Es ist der Moment. Beauvoirs Theorie von der, bei aller Unterschiedlichkeit, grundsätzlichen Gleichheit der Menschen, also der Univer­salismus, ist heute notwendiger denn je – aber auch bedrohter denn je.

Das Denken des so genannten Differen­zialismus und Intersek­tionalismus spaltet die Menschen in x Identi­täten auf und bedroht das univer­salistische Denken. Das geht in erster Linie vom Gemeinsamen aus und nicht vom Trennenden.

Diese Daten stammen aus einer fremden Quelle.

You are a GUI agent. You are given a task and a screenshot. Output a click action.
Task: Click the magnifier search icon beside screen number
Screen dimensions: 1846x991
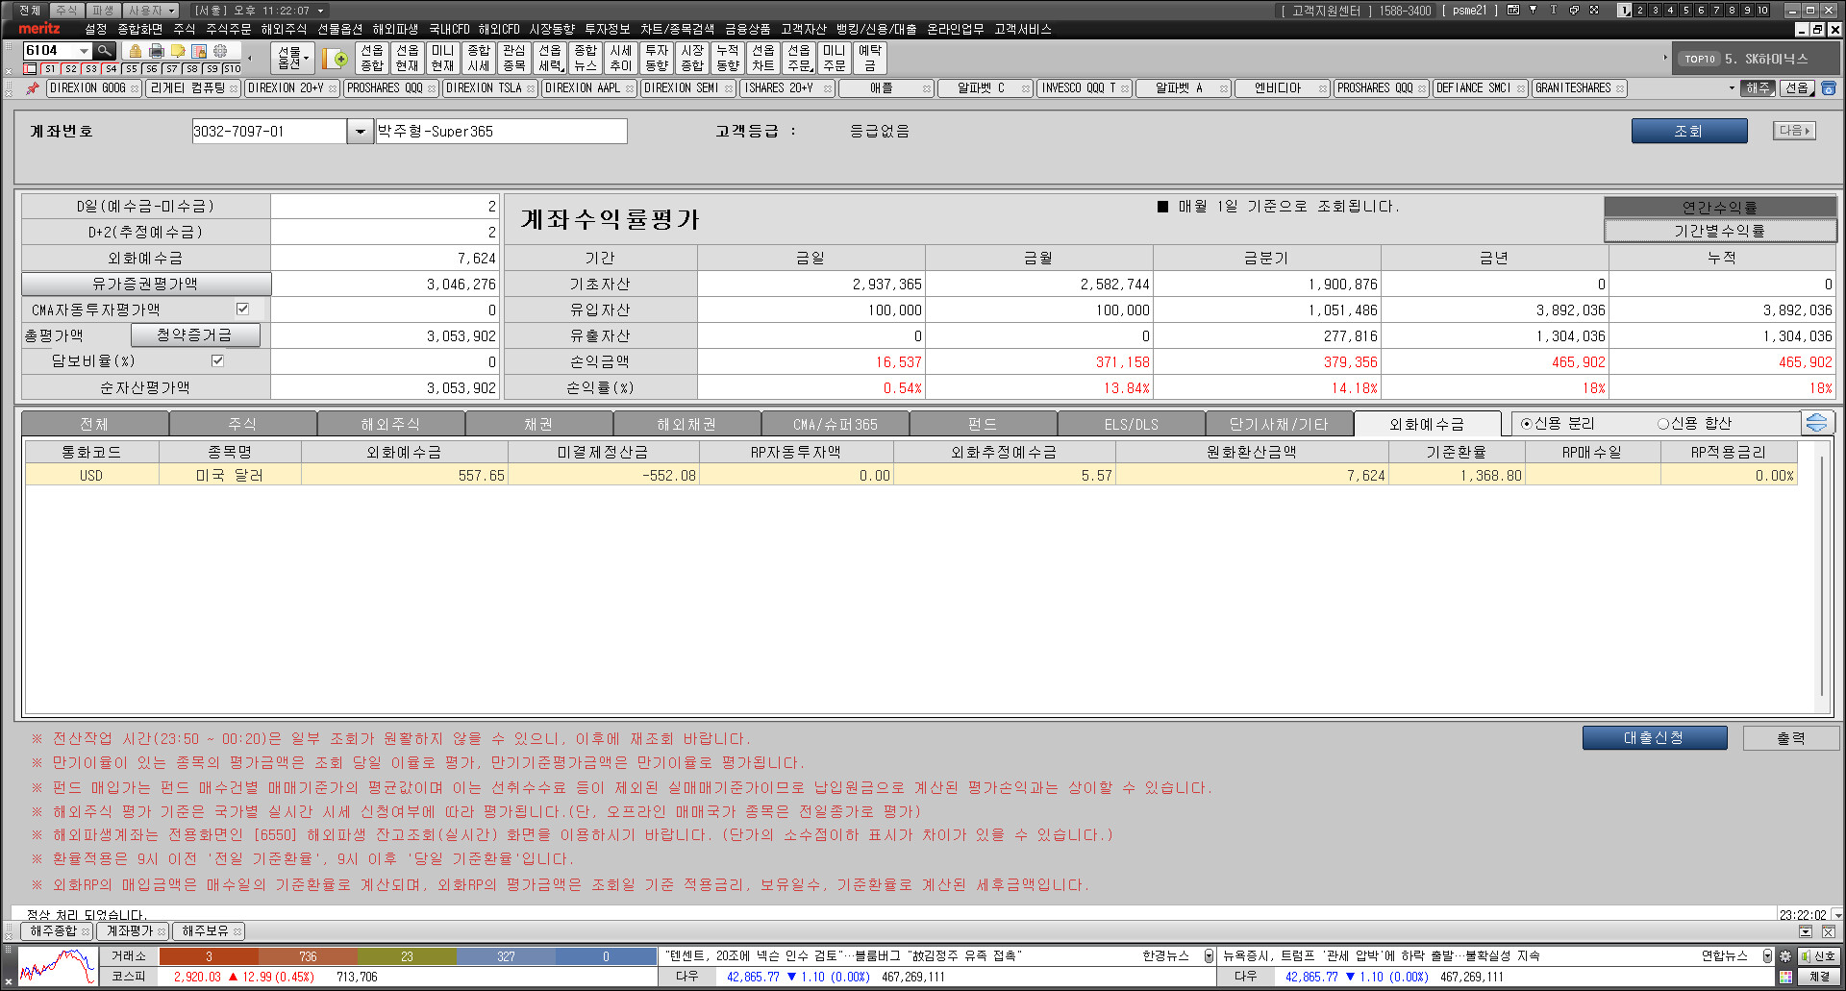point(105,51)
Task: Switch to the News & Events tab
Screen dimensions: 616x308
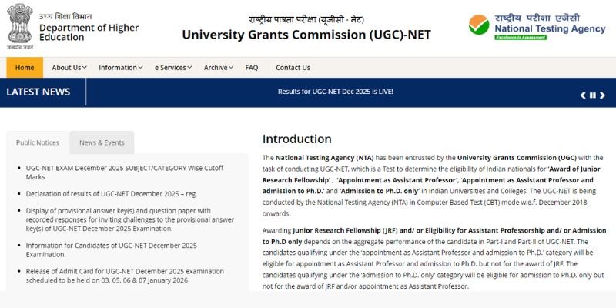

Von diesen aktuellen akademischen Kontro­versen ahnen die zahllosen Frauen, die Tag für Tag Blumen, Metrotickets oder Briefe auf dem Grab von Beauvoir auf dem Friedhof Montparnasse niederlegen, nichts („Du hast mein Leben verändert“ – „Du hast mich gerettet“ – „Du hast mir die Augen geöffnet“). Aber an den Universitäten der westlichen Welt herrscht babylonische Verwirrung in Sachen Gender.

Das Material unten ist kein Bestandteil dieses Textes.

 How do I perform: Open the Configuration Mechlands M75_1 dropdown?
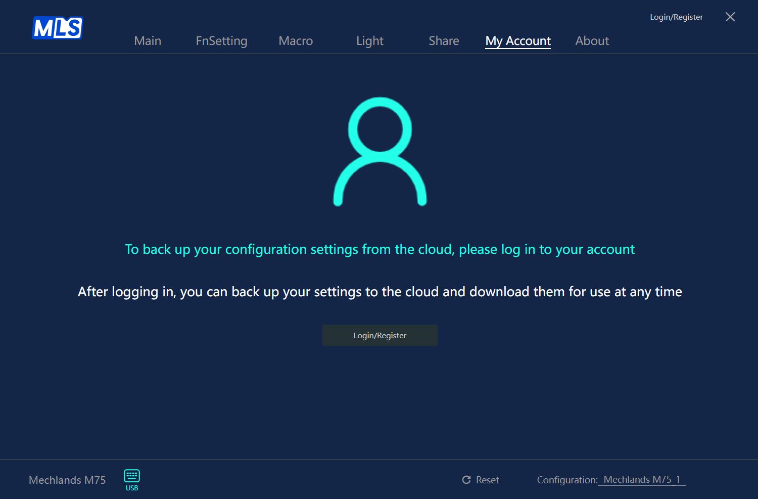642,480
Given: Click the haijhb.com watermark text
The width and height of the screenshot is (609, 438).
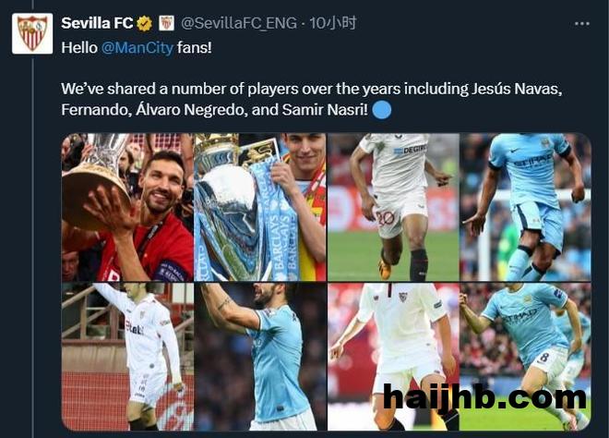Looking at the screenshot, I should tap(484, 397).
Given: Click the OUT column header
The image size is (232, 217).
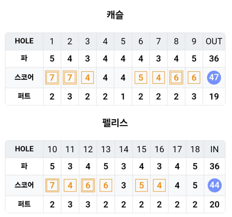Looking at the screenshot, I should 214,41.
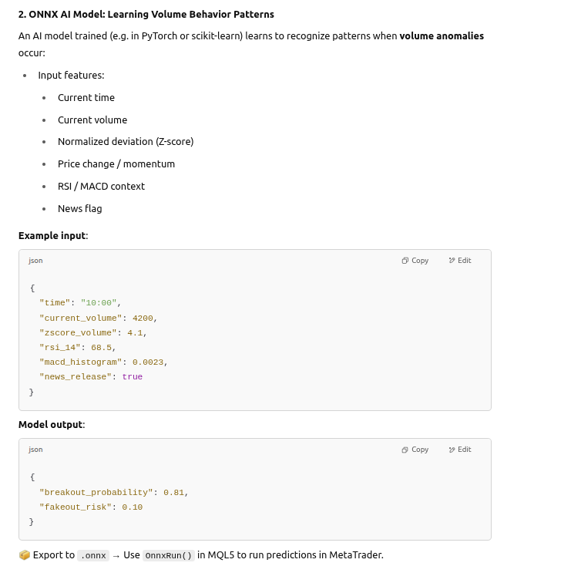This screenshot has height=583, width=571.
Task: Copy the Example input JSON code block
Action: coord(415,261)
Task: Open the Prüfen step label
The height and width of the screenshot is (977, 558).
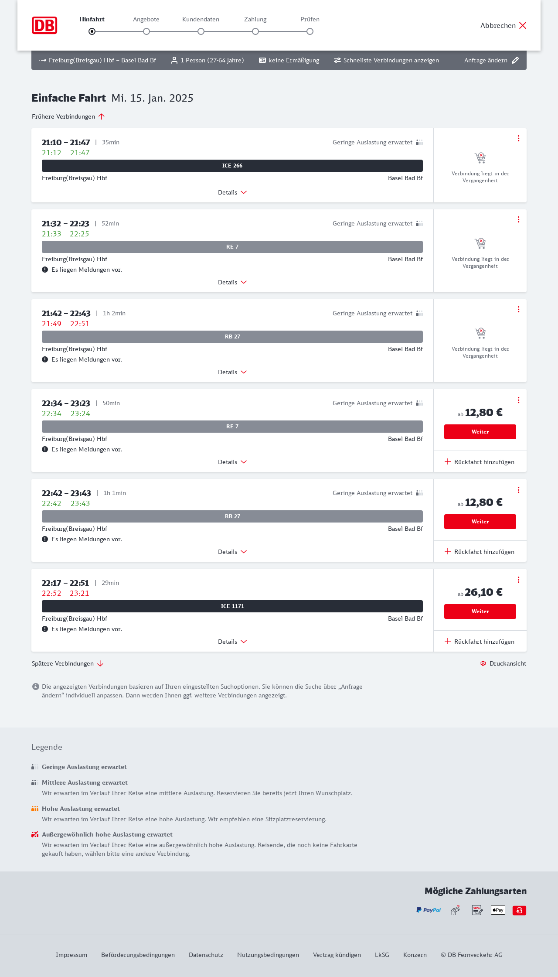Action: (x=310, y=19)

In so manchen Genderdebatten wird ständig das Rad neu erfunden – und drohen essen­zielle Erkenntnisse verloren zu gehen.

Vor genau 70 Jahren erschien „Das andere Geschlecht“. Beauvoir fasste ihr Credo in dem legendären Satz zusammen: „Man wird nicht als Frau geboren, man wird es.“ Damit war die „Konstruktion“ der Geschlech­ter­rollen in neun Worten erfasst.